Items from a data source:
..............................
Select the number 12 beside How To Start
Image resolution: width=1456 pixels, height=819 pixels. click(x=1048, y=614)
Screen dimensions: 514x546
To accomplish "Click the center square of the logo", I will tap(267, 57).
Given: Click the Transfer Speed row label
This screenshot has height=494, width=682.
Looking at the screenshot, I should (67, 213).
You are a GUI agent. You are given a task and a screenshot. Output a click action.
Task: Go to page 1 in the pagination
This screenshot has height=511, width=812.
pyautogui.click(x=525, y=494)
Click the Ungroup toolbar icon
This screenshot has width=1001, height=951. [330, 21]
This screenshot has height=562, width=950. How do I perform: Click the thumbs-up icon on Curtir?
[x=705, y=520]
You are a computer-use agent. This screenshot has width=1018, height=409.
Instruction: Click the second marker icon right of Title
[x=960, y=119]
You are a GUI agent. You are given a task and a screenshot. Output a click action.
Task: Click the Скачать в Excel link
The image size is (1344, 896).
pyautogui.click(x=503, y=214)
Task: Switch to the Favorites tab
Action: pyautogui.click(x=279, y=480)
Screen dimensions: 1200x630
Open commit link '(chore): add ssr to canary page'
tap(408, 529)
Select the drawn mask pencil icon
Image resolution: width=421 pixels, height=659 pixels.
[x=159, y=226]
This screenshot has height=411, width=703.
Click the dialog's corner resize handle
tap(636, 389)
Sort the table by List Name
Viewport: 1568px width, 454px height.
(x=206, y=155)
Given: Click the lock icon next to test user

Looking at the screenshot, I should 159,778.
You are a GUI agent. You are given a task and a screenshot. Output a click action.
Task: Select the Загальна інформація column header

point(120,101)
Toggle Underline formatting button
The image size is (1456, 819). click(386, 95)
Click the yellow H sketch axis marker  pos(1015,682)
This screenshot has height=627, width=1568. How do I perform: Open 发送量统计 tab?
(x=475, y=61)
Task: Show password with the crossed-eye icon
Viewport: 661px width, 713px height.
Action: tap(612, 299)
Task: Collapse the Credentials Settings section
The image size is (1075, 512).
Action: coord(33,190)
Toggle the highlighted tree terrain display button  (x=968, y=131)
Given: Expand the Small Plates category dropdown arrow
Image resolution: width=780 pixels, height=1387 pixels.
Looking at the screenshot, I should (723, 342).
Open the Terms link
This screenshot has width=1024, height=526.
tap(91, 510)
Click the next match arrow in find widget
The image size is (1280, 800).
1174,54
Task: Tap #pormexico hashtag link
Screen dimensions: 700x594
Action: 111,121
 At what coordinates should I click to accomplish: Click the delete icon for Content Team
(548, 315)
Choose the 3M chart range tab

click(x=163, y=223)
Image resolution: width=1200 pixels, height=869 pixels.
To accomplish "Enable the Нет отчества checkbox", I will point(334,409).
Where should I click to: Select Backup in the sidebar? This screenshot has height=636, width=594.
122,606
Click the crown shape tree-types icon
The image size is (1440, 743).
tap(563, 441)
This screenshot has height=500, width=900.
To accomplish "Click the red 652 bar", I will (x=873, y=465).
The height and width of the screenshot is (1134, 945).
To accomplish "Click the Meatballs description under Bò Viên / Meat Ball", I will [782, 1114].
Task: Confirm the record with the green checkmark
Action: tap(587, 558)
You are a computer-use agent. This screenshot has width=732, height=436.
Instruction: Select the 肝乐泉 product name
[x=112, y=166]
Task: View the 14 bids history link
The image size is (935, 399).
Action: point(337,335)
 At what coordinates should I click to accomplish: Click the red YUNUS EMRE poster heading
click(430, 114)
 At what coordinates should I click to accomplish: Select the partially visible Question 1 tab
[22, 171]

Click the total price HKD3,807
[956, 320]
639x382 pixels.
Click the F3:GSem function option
..............................
■ **What is needed**
Beginning with the line that contains "Task: View the 14 bids history link", restate word for word each line through the last one in the data, and write nothing more.

■ **Exercise answer**
Task: View the 14 bids history link
The image size is (935, 399).
Action: point(337,335)
 At what coordinates should I click to accomplish: Click the red YUNUS EMRE poster heading
click(430, 114)
 At what coordinates should I click to accomplish: Select the partially visible Question 1 tab
[22, 171]

Click the total price HKD3,807
[956, 320]
639x382 pixels.
Click the F3:GSem function option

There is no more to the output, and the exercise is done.